→ Activity
Within the listing below, locate all lines containing the word "flag". Copy each one.

→ Entries shown
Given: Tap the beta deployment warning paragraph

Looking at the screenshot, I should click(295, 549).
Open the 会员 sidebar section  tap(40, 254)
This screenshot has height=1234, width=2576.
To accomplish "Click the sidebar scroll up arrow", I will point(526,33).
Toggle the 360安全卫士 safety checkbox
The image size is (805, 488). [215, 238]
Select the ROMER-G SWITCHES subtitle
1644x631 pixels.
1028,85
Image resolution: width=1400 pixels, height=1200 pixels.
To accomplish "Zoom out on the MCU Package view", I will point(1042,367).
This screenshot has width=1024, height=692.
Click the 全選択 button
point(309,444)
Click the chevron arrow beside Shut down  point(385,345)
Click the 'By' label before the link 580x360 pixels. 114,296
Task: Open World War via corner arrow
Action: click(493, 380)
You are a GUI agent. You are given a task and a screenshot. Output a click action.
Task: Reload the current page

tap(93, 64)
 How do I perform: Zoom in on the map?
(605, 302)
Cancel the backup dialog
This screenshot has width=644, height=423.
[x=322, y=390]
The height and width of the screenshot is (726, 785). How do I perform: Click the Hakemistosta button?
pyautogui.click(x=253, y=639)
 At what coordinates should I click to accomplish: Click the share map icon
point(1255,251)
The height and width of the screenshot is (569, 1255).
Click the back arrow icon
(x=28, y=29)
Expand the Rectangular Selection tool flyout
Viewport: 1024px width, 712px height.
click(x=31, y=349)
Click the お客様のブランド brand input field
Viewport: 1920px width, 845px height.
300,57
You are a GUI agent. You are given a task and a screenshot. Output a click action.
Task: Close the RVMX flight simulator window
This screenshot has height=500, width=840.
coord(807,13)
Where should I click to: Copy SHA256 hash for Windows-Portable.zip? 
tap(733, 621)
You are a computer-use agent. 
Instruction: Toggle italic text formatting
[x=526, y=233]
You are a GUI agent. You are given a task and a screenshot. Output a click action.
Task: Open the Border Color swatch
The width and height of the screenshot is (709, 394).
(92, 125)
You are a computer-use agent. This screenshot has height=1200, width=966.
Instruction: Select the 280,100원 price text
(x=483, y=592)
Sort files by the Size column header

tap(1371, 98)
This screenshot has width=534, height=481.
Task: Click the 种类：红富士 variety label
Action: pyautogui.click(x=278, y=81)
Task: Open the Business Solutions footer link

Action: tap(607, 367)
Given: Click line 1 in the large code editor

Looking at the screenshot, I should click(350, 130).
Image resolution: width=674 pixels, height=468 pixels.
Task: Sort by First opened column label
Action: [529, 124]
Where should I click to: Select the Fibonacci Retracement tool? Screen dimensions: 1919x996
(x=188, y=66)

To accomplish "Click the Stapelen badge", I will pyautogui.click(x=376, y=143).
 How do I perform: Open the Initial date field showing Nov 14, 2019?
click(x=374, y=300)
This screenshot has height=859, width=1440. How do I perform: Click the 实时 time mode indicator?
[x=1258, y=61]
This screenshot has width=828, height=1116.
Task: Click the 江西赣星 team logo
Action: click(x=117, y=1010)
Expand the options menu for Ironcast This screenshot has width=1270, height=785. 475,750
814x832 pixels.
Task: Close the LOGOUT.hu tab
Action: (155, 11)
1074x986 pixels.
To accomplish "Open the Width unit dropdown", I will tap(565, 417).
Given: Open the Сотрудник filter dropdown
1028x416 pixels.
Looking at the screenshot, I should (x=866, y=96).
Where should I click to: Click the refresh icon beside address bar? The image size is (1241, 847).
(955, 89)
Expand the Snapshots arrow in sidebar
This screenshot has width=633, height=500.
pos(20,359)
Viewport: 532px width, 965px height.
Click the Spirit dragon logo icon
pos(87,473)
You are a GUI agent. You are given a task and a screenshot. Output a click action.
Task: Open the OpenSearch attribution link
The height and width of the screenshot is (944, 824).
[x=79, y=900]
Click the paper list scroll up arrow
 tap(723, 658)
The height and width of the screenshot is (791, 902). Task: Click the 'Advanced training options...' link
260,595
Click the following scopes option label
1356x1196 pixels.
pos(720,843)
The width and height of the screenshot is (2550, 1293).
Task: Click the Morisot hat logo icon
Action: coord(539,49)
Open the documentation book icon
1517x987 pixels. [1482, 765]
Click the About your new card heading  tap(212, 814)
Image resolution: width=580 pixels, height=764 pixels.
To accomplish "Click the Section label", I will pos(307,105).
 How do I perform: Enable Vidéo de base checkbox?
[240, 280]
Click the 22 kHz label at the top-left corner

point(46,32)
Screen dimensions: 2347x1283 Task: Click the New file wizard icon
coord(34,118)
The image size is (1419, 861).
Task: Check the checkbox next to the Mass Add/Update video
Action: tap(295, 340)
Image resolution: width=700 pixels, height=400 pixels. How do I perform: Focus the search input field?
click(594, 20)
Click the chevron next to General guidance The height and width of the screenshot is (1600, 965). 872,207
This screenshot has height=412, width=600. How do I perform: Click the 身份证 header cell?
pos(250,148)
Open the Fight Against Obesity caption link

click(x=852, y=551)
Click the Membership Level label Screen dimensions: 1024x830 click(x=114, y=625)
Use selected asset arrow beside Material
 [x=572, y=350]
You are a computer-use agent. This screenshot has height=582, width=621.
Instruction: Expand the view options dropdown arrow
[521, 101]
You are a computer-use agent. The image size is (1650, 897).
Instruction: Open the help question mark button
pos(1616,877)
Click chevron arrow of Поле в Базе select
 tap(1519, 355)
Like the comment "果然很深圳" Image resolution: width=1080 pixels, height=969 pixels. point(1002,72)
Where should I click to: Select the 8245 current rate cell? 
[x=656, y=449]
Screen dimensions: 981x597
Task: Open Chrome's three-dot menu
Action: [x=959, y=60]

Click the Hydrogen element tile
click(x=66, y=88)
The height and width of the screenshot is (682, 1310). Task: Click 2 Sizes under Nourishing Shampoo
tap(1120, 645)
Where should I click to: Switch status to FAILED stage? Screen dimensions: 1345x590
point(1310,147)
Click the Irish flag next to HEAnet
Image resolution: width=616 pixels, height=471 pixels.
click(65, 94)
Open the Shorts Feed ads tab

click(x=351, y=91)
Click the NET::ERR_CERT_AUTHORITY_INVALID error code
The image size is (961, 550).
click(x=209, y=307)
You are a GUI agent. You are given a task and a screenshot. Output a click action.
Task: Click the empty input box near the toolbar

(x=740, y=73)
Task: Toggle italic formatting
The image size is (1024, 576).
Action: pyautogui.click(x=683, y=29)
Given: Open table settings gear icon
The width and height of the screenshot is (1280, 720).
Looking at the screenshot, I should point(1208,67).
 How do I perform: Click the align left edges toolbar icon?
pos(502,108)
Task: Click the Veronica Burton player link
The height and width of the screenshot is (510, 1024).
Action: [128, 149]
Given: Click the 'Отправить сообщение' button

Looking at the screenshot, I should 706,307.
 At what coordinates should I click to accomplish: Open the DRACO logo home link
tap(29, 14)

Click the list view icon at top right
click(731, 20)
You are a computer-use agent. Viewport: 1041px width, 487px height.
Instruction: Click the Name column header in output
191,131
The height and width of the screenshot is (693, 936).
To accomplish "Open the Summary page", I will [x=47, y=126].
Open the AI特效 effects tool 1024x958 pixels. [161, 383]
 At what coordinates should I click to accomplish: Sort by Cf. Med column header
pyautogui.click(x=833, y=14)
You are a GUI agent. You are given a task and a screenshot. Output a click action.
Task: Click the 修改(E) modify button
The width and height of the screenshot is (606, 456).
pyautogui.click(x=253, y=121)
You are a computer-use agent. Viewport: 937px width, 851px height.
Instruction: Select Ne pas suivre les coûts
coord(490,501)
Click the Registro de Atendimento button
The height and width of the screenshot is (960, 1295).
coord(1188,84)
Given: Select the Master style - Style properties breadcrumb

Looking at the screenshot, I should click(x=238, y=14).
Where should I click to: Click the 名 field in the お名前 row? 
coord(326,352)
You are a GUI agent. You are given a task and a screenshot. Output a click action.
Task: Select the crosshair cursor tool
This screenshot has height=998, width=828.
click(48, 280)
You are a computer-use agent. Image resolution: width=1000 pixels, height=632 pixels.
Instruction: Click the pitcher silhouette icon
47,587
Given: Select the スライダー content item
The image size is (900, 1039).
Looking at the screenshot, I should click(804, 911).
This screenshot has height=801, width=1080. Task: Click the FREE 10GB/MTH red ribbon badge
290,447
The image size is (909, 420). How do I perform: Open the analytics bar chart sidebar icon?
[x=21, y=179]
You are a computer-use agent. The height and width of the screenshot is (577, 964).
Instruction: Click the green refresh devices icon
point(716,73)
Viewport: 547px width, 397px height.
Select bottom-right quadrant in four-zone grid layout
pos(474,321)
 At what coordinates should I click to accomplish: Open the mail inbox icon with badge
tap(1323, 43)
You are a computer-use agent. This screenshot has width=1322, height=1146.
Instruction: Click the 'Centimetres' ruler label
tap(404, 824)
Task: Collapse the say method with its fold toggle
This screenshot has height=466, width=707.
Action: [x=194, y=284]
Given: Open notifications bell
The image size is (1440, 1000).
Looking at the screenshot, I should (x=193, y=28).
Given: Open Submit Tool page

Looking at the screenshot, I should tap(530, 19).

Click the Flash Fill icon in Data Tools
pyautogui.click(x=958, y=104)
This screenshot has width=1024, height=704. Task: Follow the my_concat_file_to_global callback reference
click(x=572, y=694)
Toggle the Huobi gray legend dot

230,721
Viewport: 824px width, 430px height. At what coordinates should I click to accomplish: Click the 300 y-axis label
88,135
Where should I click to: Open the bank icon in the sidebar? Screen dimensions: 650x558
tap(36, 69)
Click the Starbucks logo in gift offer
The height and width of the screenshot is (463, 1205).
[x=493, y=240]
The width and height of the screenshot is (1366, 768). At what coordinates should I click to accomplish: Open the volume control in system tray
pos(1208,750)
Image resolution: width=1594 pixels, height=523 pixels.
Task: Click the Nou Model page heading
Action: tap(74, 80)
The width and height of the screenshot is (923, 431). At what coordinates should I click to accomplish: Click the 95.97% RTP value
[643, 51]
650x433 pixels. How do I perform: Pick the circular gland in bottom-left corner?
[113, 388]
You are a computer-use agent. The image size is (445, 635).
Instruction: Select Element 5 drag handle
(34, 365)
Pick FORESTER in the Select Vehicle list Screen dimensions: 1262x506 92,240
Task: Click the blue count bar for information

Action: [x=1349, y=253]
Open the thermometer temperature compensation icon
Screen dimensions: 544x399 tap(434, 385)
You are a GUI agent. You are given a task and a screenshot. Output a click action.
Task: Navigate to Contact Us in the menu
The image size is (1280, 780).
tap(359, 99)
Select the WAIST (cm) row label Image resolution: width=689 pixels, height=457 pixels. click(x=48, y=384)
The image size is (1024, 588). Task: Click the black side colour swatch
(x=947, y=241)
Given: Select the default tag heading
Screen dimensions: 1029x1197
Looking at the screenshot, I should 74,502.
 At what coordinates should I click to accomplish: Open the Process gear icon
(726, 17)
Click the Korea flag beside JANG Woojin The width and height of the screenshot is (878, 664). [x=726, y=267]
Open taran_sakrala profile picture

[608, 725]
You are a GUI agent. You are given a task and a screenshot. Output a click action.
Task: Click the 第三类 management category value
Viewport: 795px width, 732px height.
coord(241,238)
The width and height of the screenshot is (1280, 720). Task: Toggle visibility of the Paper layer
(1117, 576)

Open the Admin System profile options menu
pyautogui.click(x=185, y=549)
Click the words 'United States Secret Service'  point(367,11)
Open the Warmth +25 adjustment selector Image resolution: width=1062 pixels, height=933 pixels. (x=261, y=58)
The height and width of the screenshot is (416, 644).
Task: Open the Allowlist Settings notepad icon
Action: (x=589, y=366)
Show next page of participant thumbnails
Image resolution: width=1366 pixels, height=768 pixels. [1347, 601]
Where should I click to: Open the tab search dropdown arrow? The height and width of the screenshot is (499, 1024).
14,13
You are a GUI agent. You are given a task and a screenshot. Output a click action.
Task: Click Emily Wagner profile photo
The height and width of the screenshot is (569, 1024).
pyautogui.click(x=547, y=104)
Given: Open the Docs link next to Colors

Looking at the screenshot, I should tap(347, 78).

→ Expected answer
Click the Irish flag next to HEAnet
Click the Korea flag beside JANG Woojin The width and height of the screenshot is (878, 664). [x=726, y=267]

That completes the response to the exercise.